A proposito della parola “negro”
di Enrico Galoppini - 02/11/2016
Fonte: Il Discrimine
Il mio professore di Storia dell’Africa sosteneva che “negro”, di per sé, non è una parola offensiva (come invece vorrebbero far credere gli “antirazzisti”), e che anzi gli africanisti (cioè gli studiosi d’Africa) possono tranquillamente, ed ‘in pace’ con la loro coscienza, continuare ad usarlo, anziché l’ipocrita “di colore” (o la variante “nero” specularmente opposta a “bianco”).
Ricordo a tutti i custodi della ‘morale linguistica’ che fu proprio Léopold Senghor, uno dei “padri dell’Africa indipendente”, a scrivere molto sul concetto di “négritude” – che poi divenne un movimento letterario, culturale e politico – attribuendole un valore positivo, identitario, che puntava ad affrancare i popoli “dalla pelle nera” da un senso d’inferiorità inoculato in secoli di razzismo e schiavismo (che non è una cosa che si possa negare, anche se, per ciò che riguarda i principali profittatori dell’operazione, andrebbe fatta chiarezza rispetto alla vulgata dominante tesa ad incolpare in toto “i bianchi”).
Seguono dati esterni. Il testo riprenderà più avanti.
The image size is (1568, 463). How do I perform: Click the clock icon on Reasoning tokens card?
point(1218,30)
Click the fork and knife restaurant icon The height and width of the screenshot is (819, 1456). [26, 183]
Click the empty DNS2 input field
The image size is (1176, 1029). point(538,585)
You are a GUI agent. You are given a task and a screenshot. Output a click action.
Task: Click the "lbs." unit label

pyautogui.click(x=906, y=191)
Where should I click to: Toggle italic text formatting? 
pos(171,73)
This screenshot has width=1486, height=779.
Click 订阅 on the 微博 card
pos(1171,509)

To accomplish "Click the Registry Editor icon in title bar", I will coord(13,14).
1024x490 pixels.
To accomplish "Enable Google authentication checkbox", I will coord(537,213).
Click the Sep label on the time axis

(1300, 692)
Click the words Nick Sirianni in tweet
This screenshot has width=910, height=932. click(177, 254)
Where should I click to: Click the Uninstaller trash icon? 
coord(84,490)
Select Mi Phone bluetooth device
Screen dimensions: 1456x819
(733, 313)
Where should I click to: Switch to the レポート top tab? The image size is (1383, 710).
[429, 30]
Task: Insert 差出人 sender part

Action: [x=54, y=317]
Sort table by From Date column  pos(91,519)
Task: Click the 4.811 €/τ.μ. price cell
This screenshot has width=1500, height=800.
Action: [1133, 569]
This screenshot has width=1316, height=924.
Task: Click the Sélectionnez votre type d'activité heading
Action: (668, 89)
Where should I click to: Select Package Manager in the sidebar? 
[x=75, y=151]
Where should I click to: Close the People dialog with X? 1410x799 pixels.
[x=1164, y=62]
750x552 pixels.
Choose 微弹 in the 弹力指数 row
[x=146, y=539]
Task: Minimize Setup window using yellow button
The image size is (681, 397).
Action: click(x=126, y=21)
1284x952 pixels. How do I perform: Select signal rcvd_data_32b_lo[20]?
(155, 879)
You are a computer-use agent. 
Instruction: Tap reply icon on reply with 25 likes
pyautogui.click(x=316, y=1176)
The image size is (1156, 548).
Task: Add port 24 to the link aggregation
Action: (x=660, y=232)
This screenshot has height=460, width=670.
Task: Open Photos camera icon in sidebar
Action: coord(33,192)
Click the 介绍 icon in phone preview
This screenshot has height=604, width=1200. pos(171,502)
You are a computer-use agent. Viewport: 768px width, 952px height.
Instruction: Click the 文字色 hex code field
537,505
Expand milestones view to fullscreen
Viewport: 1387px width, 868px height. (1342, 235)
La “negritudine”, rivendicata orgogliosamente dall’omonima corrente di pensiero, più culturale che politica, rivendicava l’identità e la cultura “negre”, in contrapposizione specialmente con la Francia, dato che questo movimento d’idee nacque dal genio di pensatori africani francofoni.
Se vogliamo, questa rivendicazione era anche il rifiuto dell’assimilazione culturale tanto cara alla Francia (che poi s’è visto dove ha portato…); il rifiuto dell’immagine del “negretto” alla Zio Tom, servizievole, ubbidiente, da considerare persino “buono”, ma fondamentalmente incapace di concepire una qualsivoglia “civiltà”. Un tentativo non campato in aria e denso di speranze (erano gli anni della “decolonizzazione”), ma fondamentalmente fallito, non certo per tare congenite dei “negri”, quanto per gli esiti della “decolonizzazione” stessa, che in realtà era un nuovo colonialismo camuffato, con tutto quel che il colonialismo, quando si risolve in mero sfruttamento, si porta dietro.
Le responsabilità delle classi dirigenti locali nel fallimento della “rinascita dell’Africa” sono evidenti, così come l’abbrutimento sociale derivante da secoli di predazione e discriminazione, tuttavia chiunque, se onesto intellettualmente, può giudicare la nobiltà di un’ideale come quello della négritude (o della condotta politica di un Sankara) rispetto all’ennesima turlupinatura a danno dei “negri” che consiste nell’indurli ad una “migrazione” in Europa nella quale essi svolgono più che altro il ruolo di comprimari a sostegno di un ‘film’ scritto da altri (banchieri, chiese, “sinistrati” e professionisti dell’“accoglienza”).
Uscendo dallo stretto ambito dell’Africa francofona, va rilevato inoltre che nella lingua inglese “nigger” è stato adottato orgogliosamente dagli “afro-americani” militanti, ma con un intento più polemico e “di battaglia” rispetto a quello di un Senghor: si usa il termine spregiativo del “nemico” ribaltandolo di segno, ma non c’è molta elaborazione culturale se non una rabbia tremenda (che si può anche comprendere) scandita simbolicamente dai rapper più “incazzati”.
Per togliere la parola “negro” dall’inferno linguistico nel quale è stata precipitata, vale infine la pena di rammentare che Nigeria e Niger prendono il loro nome proprio dal Latino niger (che aveva anche valenza di “infausto”, “tenebroso”, “funereo” ecc.), così come la Mauritania. Mica si sono chiamati – che so – “State of Coloured People“!
Ovviamente della parola “negro” si può fare, come molte altre parole che non hanno una connotazione di base negativa, tutti gli usi che se ne vuole. Si pensi alla parola “ebreo” (o “rabbino”), che può esser usata come sinonimo di “avaro” e “spilorcio”, anche se oggidì si tende ad evitare questo uso per non apparire “antisemiti”. E, per stare nel’attualità, si pensi all’impeto col quale il “lumbard” inveisce all’indirizzo degli “islamici” (al posto di “musulmani”), concentrandovi tutto quel che a suo dire si contrappone, in un’antitesi non conciliabile, alla “civiltà occidentale” e alle sue “tradizioni”.